The SEC contract found that Robinhood provided substandard retail prices that cost customers $ 34.1 million, even after taking into account the savings from not paying a commission.

"Robinhood provided customers with misleading information about the real cost of opting to trade with the company," said Stephanie Avakian, director of the SEC's enforcement division. "Brokerage firms cannot mislead customers about the quality of job execution."

Market makers like Citadel Securities or Virtu pay e-brokers like Robinhood for the right to conduct client trades. The broker then receives a small fee for the routed stocks, which can add up to millions if customers trade as actively as they did this year.

Robinhood saw record growth in 2020 due to unprecedented market volatility due to the Covid-19 pandemic.

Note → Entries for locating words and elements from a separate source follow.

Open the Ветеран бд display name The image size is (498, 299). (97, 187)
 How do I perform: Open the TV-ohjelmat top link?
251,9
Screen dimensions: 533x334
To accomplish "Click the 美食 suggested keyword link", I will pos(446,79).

Robinhood saw a record 3 million new customers in the first four months of 2020.

"The settlement relates to historical practices that do not reflect Robinhood today," said Dan Gallagher, Robinhood's chief legal officer, Robinhood. "We recognize the responsibility that comes with helping millions of investors make their first investments and we are determined to continue developing Robinhood as we grow to meet our clients' needs."

A Robinhood spokesperson added: ""We are completely transparent in our communication with customers about our current sources of income, have significantly improved our best execution processes and established relationships with other market makers in order to improve the quality of execution. "

The SEC's indictment came a day after Massachusetts regulators filed a complaint alleging the trading app of predatory marketing to inexperienced investors.

The complaint cites Robinhood's "aggressive tactics to attract inexperienced investors, his use of gamification strategies to manipulate customers and his failure to prevent frequent outages and disruptions on his trading platform".

– with reports from Kate Rooney of CNBC.